Hermione Winters has been a flyer. She’s been captain of her cheerleading team. The envied girlfriend and the undisputed queen of her school. Now it’s her last year and those days and those labels are fading fast. In a few months she’ll be a different person. She thinks she’s ready for whatever comes next.
But then someone puts something in her drink at a party, and in an instant she finds herself wearing new labels, ones she never imagined:
Victim. Survivor. That raped girl.
Even though this was never the future she imagined, one essential thing remains unchanged: Hermione can still call herself Polly Olivier’s best friend, and that may be the truest label of all.
Title: Exit, Pursued by a Bear
Author: EK Johnston
Publication date: March 15, 2016
There’s a review on Goodreads (beware: spoilers) that says Exit, Pursued by a Bear is “devoid of the emotional depth it needed to succeed,” and that describes exactly how I feel about it. Maybe that’s the point — after all, Hermione doesn’t remember her rape so she doesn’t feel a strong emotional connection to it — but it doesn’t make for a great book. Fortunately, Exit, Pursued by a Bear didn’t take me long to read. It wasn’t a gripping can’t-put-it-down story, but I moved through it quickly and finished it within a day. That’s about all the time I would have wanted to devote to it.
I had trouble relating to Hermione, the main character. She’s not all that interesting. There’s not much to her other than cheerleading and then her status as a rape victim. Obviously, the rape is going to overshadow everything going on in her life, but what was there to her character before the rape? She was a cheerleader. That’s pretty much it. She’s just not a very well-rounded person or a well-developed character.
I did like all the cheerleading parts to the story and Hermione’s fabulous support system. With a couple of exceptions (there’s always someone…) her friends and teammates rally around her (Polly is the best friend ever), her parents are supportive if apprehensive about how to treat her, and every adult automatically believes her to the point that it’s a little unrealistic.
I had a major issue with the way everyone she encountered reacted to her. Other students in her school, sure, I can see it being new to them and we all know how high school students are, but it seemed like none of the adults had ever met a sexual assault victim either. Not one of them? I’ll excuse her parents because obviously she’s their little girl, but what’s with the others? I know it’s a small town and all, but in a school with an annual death and an annual pregnancy, it’s difficult to believe this has NEVER happened in any of their lives in any way before. Besides, many of these adults had left town, attended college, and returned home, so it’s not like they were locked in a protective small-town bubble their entire lives.

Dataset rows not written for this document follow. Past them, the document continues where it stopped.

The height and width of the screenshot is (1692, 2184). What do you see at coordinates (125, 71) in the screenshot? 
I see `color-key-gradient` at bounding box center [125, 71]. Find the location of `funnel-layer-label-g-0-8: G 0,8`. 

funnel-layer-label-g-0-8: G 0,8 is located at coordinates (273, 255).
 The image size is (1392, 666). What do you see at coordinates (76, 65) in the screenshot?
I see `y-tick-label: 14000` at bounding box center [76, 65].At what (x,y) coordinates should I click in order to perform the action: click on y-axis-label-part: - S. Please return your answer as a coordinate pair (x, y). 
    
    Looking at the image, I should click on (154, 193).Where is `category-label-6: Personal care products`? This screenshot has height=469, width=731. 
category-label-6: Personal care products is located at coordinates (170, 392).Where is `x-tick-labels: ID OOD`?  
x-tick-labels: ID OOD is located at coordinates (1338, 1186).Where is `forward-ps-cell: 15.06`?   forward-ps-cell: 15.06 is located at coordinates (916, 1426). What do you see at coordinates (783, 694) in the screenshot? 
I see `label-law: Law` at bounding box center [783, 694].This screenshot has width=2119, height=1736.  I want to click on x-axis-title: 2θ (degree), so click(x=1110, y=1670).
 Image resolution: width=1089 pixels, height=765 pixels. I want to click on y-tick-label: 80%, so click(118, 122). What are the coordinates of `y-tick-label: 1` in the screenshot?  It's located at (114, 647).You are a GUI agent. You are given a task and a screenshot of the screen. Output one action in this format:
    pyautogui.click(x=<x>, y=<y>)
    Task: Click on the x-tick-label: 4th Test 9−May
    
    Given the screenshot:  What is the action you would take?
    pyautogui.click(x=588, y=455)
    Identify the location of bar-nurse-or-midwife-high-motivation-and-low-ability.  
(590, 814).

Exit, Pursued by a Bear isn’t a bad book. I just couldn’t connect to it, despite liking good chunks of the book, like her friendships with the other female cheerleaders. At the end of the book their final year of high school is drawing to a close and they’re all making plans for their future. I was sad to think of them splitting up. I actually looked up all the locations to see where each girl would be going to college. This book is set in Canada and I’m American so I was unfamiliar with most of the cities. I wanted to see how far apart they would be, knowing that it doesn’t really matter because like most people do after high school, they’ll probably drift apart. Still, I’d like to think that she and Polly will always be best friends.